+++ EXCERPT PROVIDED

Did you even attempt to contact other families with opposing opinions concerning SBSD and special education?
Does public education fall short sometimes? Yes, but not all of the time. I’m really sorry that we don’t live in a world where teachers can magically correct everything that falls under the highly complex umbrella of “special needs.” There is no magic bullet that will cure all things autism. I’ve already come to terms with the song “Day by Day.”
Seven Days, in this article you chose to employ the model of FOX News. You were not fair and balanced.
Something’s Wrong in South Burlington
As a parent and taxpayer in South Burlington, I have been reading with great alarm the article and letters in Seven Days regarding criminal abuse of children with learning disabilities at Orchard school [“Classroom Divide,” March 30]. There are three distinct issues here:
1. The absolutely intolerable physical and emotional abuse of children by school staff, which I’m sure is punishable by law and at the very least should have led/be leading to the permanent dismissal of said staff from working in education in any capacity, for the rest of their lives. Has this happened?
2. The denial of a child’s right to feel safe after abuse has occurred. Why would any administrator not see the link between abuse and safety? Those responsible for making such horrendous decisions should also be removed from their positions. Has this happened?
3. The lack of resources for special-ed programming. One would expect that a constructive dialogue always be the first priority. However, that seems unlikely for the families who’ve suffered abuses by school staff and administrators, certainly until justice is served and the school system is accountable for these incidents.

++++++

AIM OF THE EXERCISE | In the excerpt, what date is given for the "Classroom Divide" article? Rely only on the excerpt for what follows.

+++ DATA

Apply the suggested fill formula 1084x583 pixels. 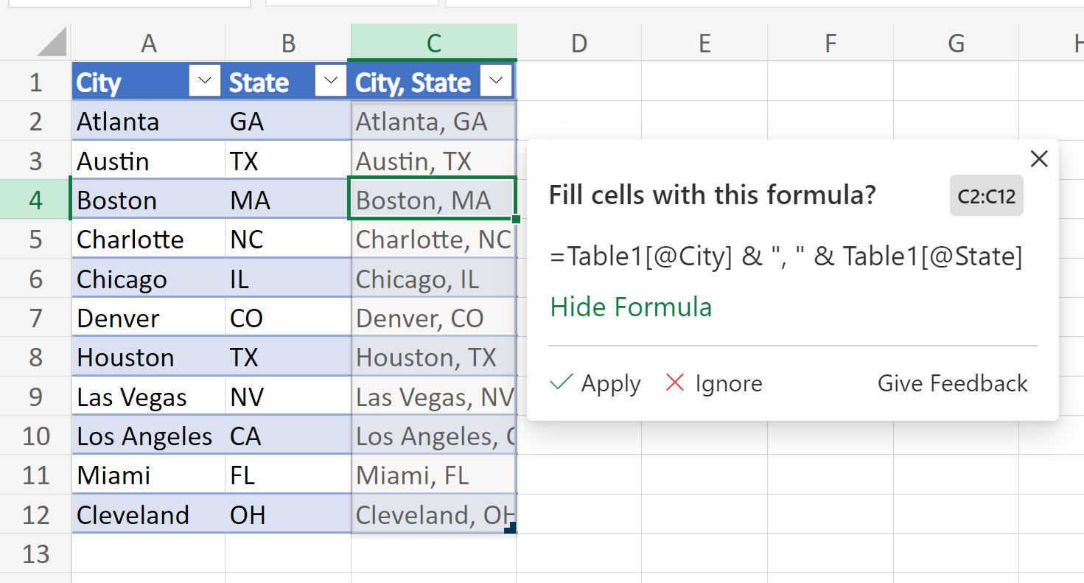click(595, 383)
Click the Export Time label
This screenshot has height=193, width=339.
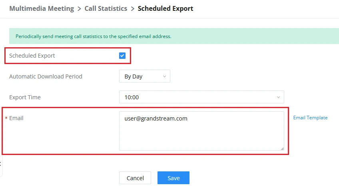(25, 97)
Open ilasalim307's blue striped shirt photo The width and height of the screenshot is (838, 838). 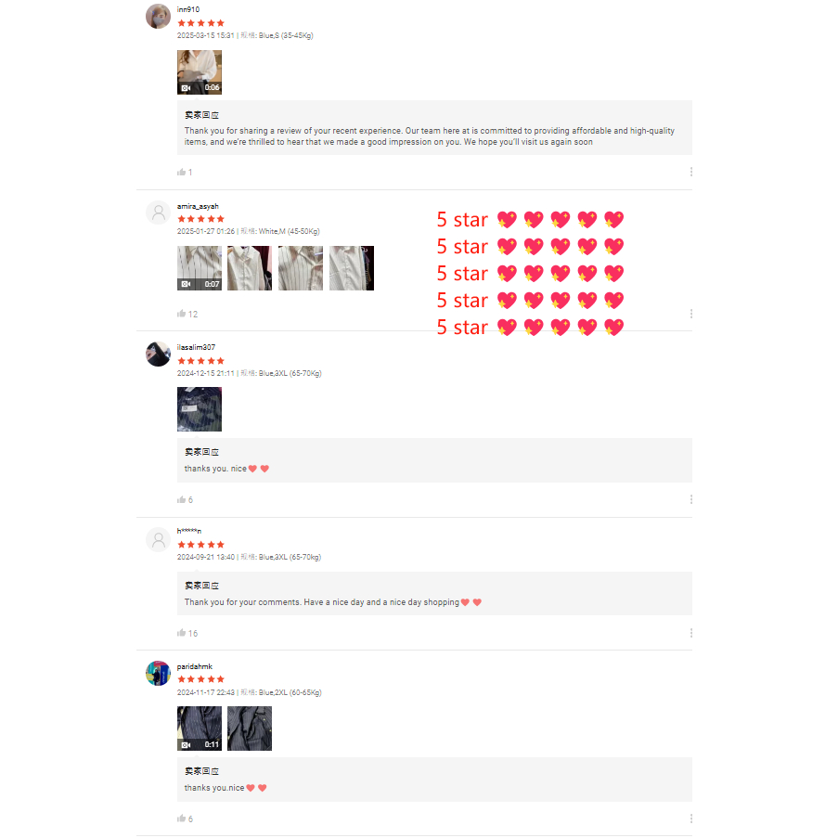[x=200, y=409]
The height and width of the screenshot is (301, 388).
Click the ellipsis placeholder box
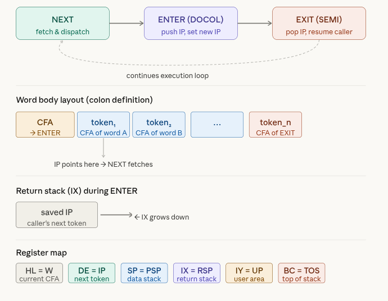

++++++

ANSWER FOR THE TASK | March 30.